Further, in any quiet title action seeking cancellation and discharge of record of a mortgage instrument, a defendant will be estopped from asserting that the applicable statute of limitations period for commencement of an action has not expired because instrument was not validly accelerated prior to or by way of commencement of a prior action, “unless the prior action was dismissed based on an expressed judicial determination, made upon a timely interposed defense, that the instrument was not validly accelerated.”

Finally, the Act amends Section 3217 of the Rules, by adding a new Subsection (e), which clarifies that if the statute of limitations is raised as a defense in an action, and if the defense rests on a claim that the instrument was accelerated prior to or by virtue of the commencement of a prior action, the plaintiff cannot stop the tolling of the statute of limitations by asserting that the instrument was not validly accelerated unless the prior action was dismissed based on an express judicial determination regarding invalid acceleration.


In light of the Act’s curtailment of a servicer’s or investor’s ability to unilaterally suspend a foreclosure action, we recommend that mortgagees carefully review their pending mortgage foreclosure actions in New York state. At a minimum, the Act removes the ability of a holder or servicer in New York state to voluntarily discontinue a foreclosure action after acceleration of the indebtedness triggers the running of the statute of limitations.
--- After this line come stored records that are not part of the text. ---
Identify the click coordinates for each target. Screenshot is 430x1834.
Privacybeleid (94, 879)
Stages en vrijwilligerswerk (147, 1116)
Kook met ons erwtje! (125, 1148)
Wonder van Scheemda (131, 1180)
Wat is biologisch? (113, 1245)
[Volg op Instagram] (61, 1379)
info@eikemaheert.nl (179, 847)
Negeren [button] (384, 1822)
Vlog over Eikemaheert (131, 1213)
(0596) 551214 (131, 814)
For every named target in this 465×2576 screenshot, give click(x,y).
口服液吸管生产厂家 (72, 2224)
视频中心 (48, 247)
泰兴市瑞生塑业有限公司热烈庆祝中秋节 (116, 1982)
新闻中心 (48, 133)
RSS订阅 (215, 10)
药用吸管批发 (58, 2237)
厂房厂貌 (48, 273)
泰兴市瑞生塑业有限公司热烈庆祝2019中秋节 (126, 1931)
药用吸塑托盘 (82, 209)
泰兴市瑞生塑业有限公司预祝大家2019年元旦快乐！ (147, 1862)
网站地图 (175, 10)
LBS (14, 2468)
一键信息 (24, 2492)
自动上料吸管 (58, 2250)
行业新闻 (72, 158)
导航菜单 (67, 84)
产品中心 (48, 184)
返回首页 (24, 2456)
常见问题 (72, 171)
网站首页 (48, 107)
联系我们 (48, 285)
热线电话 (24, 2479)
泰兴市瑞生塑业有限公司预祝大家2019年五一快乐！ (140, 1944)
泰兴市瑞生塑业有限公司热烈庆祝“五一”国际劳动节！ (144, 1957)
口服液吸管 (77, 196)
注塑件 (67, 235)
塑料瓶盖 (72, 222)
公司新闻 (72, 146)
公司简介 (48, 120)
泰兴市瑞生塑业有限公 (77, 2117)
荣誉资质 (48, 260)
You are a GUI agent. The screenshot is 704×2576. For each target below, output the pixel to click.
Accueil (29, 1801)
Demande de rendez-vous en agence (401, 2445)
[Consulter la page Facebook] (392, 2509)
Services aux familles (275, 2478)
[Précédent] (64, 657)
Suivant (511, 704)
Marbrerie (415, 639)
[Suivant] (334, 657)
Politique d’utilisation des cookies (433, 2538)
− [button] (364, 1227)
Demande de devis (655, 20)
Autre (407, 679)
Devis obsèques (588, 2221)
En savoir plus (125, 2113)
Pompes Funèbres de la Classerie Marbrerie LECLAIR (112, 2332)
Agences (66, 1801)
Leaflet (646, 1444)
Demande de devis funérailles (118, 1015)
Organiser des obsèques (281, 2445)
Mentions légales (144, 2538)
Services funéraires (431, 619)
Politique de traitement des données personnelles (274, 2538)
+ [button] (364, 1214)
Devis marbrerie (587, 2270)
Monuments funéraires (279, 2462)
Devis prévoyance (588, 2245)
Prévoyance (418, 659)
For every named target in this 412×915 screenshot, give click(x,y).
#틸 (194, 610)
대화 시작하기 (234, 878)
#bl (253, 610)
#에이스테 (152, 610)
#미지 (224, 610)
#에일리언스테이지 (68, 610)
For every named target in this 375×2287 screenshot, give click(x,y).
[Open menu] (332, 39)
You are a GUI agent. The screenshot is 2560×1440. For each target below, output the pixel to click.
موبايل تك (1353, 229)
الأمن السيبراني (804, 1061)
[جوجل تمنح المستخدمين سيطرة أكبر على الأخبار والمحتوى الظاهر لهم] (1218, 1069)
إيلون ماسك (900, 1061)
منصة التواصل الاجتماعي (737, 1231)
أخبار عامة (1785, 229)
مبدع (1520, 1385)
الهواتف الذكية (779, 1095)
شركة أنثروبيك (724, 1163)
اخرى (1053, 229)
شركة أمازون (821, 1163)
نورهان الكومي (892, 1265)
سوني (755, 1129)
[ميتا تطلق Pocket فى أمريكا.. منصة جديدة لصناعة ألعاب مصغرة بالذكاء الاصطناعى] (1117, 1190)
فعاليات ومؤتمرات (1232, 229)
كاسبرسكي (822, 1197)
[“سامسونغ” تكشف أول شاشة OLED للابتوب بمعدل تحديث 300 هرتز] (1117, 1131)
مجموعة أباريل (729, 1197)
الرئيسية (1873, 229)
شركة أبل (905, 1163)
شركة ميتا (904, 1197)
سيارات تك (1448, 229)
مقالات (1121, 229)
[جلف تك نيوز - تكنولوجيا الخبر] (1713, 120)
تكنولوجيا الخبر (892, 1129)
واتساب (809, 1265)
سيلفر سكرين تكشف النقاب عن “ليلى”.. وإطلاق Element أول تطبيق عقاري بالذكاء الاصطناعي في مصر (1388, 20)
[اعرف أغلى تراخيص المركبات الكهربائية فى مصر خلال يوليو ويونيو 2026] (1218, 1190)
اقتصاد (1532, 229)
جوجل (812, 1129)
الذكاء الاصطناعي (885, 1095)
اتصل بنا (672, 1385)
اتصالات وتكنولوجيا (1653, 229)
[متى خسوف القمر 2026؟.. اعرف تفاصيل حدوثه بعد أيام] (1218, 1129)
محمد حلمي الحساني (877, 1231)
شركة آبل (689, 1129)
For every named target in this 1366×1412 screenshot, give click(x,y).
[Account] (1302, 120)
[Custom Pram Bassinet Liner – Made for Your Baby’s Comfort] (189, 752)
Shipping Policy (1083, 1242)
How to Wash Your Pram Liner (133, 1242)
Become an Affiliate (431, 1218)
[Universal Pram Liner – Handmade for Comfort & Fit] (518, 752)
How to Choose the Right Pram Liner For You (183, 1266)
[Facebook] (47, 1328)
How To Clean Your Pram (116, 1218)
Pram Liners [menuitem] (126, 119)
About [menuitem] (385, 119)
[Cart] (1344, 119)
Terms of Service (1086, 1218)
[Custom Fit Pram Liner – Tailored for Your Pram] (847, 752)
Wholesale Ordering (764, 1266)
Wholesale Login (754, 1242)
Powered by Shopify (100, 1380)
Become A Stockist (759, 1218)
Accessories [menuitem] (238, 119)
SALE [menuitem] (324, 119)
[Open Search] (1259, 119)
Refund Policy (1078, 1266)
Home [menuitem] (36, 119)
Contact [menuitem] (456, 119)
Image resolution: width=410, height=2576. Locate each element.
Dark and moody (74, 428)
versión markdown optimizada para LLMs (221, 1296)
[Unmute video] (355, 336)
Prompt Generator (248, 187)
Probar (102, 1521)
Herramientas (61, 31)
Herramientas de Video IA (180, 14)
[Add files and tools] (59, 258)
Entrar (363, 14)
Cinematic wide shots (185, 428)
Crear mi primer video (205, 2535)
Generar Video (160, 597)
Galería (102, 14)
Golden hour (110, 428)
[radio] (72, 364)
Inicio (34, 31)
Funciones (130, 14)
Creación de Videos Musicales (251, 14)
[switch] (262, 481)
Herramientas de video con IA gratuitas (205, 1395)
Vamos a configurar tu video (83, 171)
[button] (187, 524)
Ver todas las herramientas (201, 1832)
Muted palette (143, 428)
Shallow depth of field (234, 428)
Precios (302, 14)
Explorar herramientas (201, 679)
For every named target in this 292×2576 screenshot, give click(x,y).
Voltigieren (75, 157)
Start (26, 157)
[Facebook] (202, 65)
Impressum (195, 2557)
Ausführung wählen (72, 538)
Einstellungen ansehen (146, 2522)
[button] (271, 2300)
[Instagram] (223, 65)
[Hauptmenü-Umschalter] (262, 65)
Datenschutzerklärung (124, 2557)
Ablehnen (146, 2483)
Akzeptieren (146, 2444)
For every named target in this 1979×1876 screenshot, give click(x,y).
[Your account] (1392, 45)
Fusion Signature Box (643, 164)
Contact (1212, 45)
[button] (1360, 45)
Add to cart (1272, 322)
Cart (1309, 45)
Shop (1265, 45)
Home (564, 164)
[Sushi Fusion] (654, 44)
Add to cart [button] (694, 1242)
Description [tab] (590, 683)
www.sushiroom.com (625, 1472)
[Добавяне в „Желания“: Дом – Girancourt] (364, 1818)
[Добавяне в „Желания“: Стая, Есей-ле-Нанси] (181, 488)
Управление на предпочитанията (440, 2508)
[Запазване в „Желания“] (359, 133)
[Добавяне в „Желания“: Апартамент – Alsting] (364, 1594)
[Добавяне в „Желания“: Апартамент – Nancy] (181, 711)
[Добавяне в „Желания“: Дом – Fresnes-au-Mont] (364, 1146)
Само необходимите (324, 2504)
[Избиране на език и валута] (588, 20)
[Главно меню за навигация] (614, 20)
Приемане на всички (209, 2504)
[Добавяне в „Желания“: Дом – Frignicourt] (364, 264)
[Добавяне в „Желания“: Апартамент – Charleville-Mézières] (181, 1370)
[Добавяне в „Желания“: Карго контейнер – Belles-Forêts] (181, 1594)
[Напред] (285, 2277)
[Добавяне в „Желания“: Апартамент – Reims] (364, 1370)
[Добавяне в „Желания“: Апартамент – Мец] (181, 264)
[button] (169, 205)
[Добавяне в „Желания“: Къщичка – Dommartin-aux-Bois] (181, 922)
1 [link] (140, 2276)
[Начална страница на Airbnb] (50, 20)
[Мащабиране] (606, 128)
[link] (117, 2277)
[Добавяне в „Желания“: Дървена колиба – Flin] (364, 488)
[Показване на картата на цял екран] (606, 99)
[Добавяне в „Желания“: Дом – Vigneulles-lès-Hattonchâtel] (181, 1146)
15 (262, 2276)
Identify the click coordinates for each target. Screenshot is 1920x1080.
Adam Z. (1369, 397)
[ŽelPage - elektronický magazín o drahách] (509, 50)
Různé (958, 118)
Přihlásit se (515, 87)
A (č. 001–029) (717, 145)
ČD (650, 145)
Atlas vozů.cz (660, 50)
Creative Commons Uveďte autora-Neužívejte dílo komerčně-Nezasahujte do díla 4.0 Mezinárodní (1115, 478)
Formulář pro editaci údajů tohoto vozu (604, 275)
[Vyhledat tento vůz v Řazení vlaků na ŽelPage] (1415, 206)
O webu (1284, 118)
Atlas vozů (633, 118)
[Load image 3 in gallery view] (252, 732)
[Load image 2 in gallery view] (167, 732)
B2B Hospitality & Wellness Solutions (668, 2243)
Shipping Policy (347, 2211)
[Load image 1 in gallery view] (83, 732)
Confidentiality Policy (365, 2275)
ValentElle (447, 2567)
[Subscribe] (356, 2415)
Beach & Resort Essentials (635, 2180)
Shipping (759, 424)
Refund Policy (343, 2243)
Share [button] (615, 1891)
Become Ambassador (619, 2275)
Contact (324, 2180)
Whether this will interfere with servicers’ contractual rights and ability – and obligations under the CFPB rules and New York Part 419 – to offer meaningful loss mitigation opportunities to borrowers remains to be seen. At least one judge thinks so. In a recent Order to Show Cause, a New York Supreme Court judge concluded that the Act violates the Contracts Clause of the U.S. Constitution and included an invitation for the New York Attorney General to weigh in.